> _Text passage_

###

I believe the stock is still attractive value at $31/share or below and expect a 30%-40% rise in 1 – 2 years. However, it is worth keeping a close eye on the industry and Stewarts company performance as it continues to work on improving its fundamentals. The next quarter is going to be weak due to the interest rate impact and it has already been communicated.
- Stock: STC
- Purchase Price: $31/share or below
- Target: $41.85
- Holding Period: 1- 2 years
- Initial Allocation: 5%, will review again after Q3 earnings
Why not FNF? First, it is much more exposed to California which I am less comfortable with. Second, by my estimates there is additional $10 million in Valuation Allowance left at STC which they will likely take sometime this year causing their earnings to appear better than they are. Yes, it is all perception, but will likely result in our target reaching earlier.

###

> _Data provided_

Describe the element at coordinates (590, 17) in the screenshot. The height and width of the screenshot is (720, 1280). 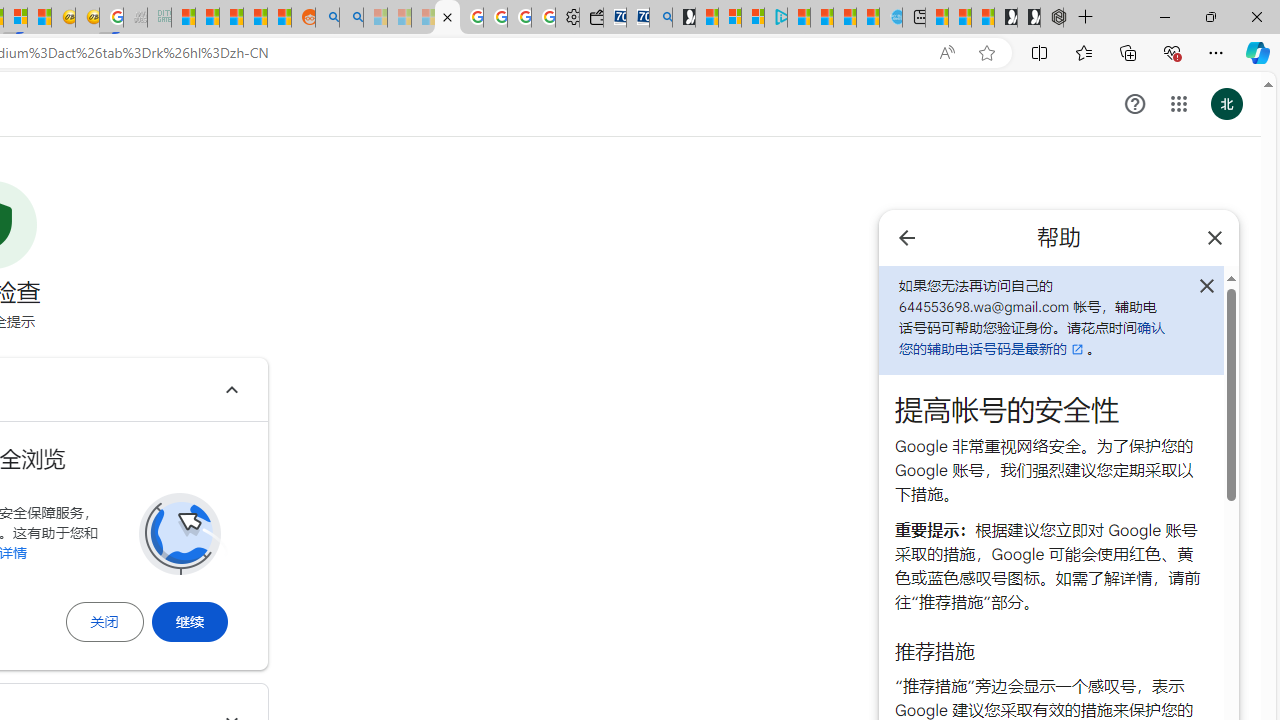
I see `'Wallet'` at that location.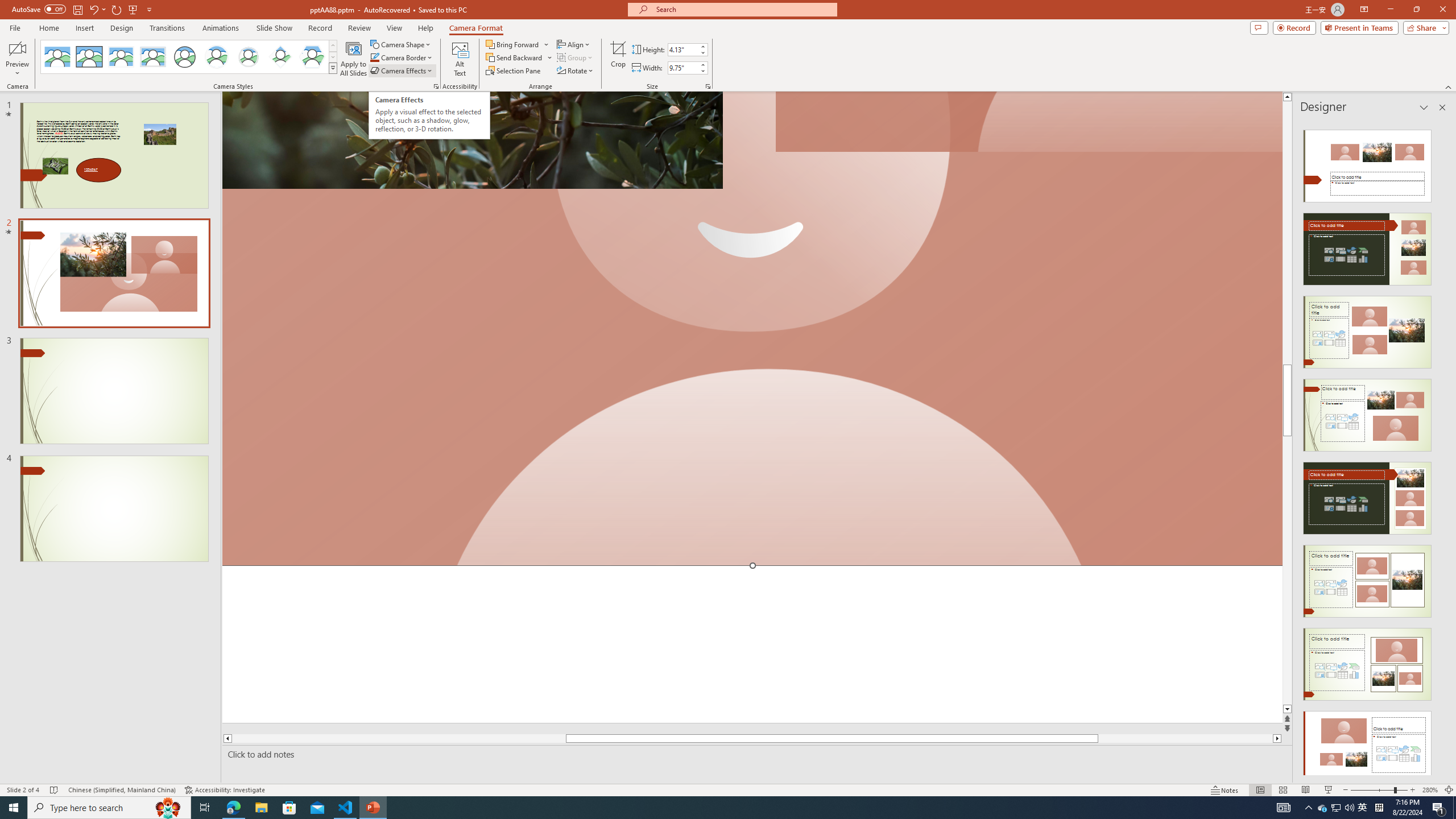  Describe the element at coordinates (573, 44) in the screenshot. I see `'Align'` at that location.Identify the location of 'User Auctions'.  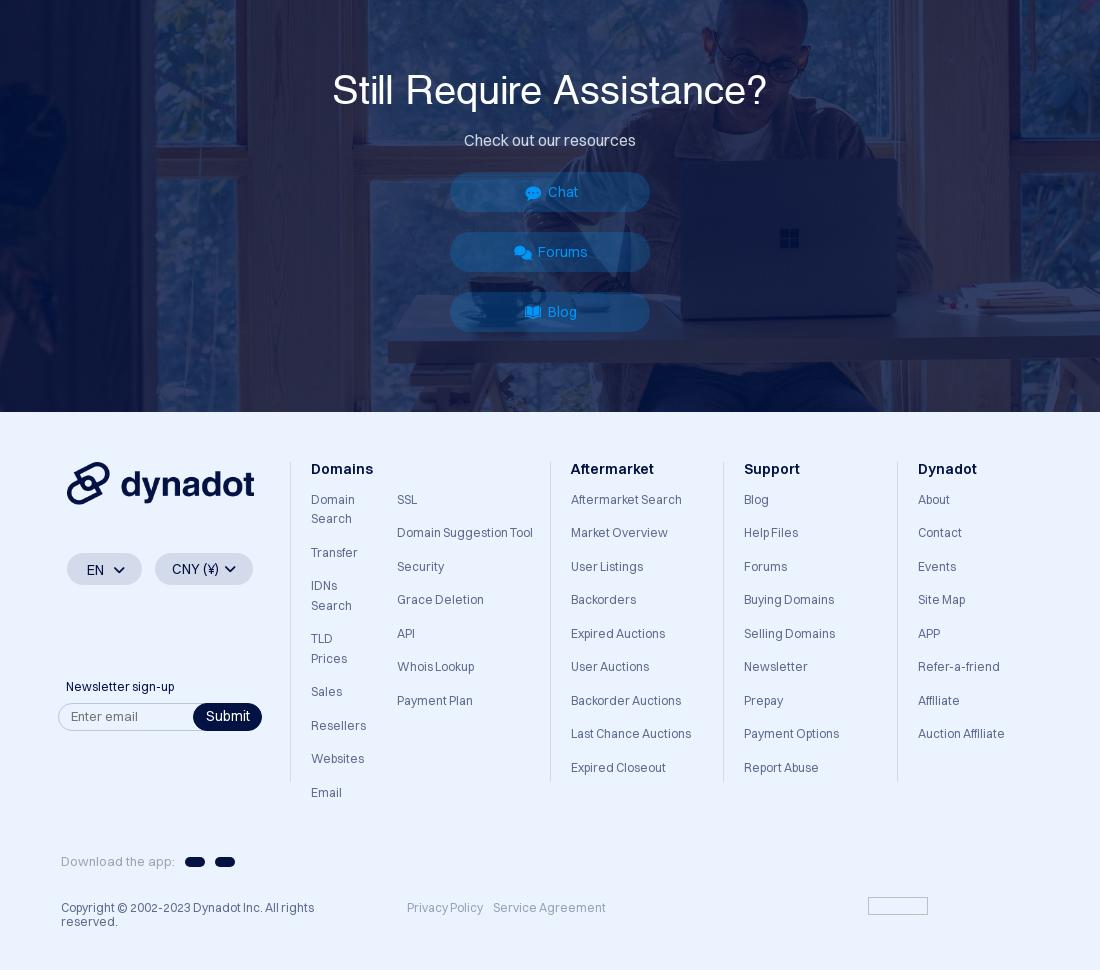
(607, 665). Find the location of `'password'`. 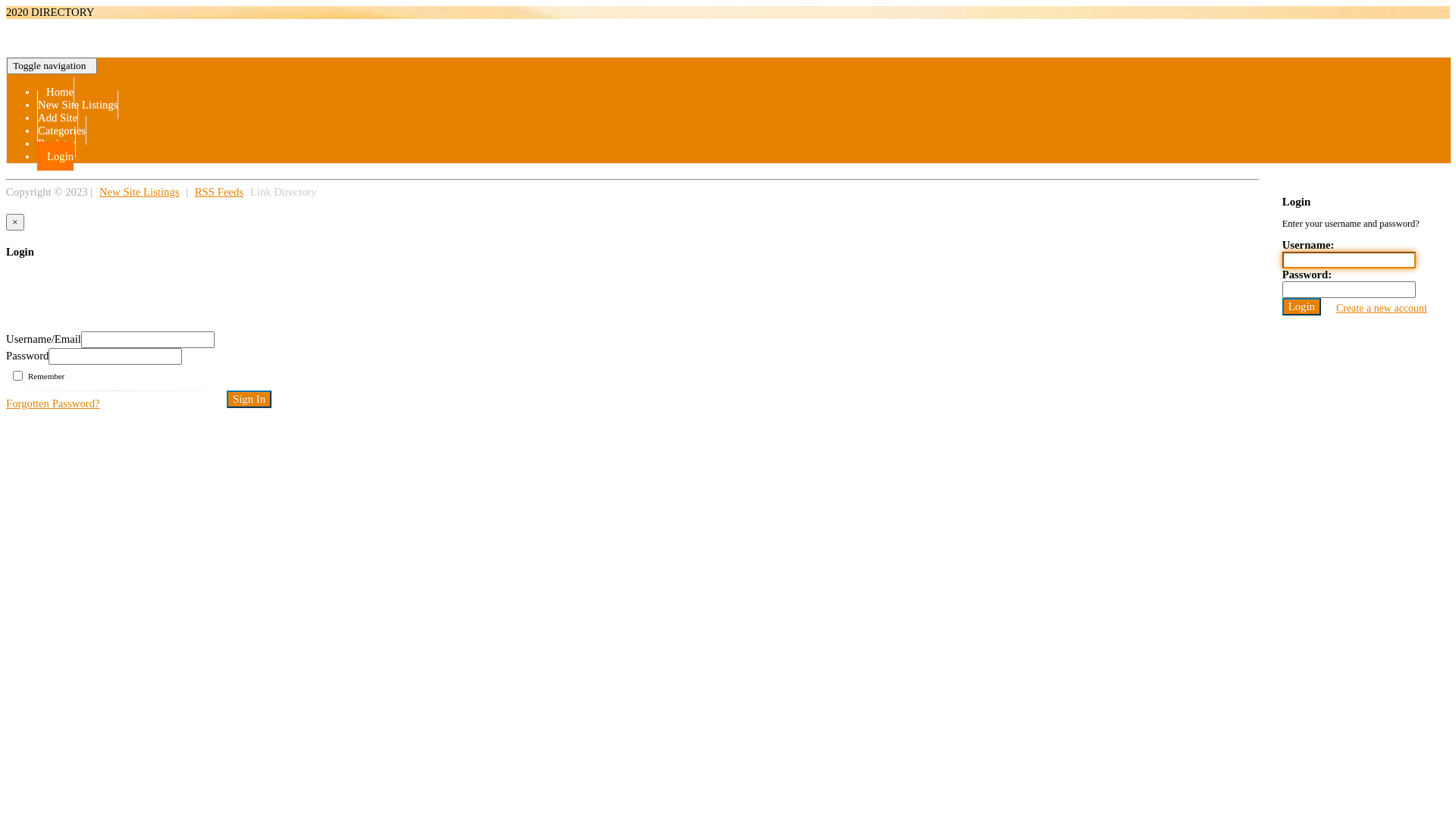

'password' is located at coordinates (115, 356).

###

> _Task prompt_
In the stock analysis, please swap "weak" for "soft" and give the passage again from "I believe the" to "already been communicated.".

> _Response area_
I believe the stock is still attractive value at $31/share or below and expect a 30%-40% rise in 1 – 2 years. However, it is worth keeping a close eye on the industry and Stewarts company performance as it continues to work on improving its fundamentals. The next quarter is going to be soft due to the interest rate impact and it has already been communicated.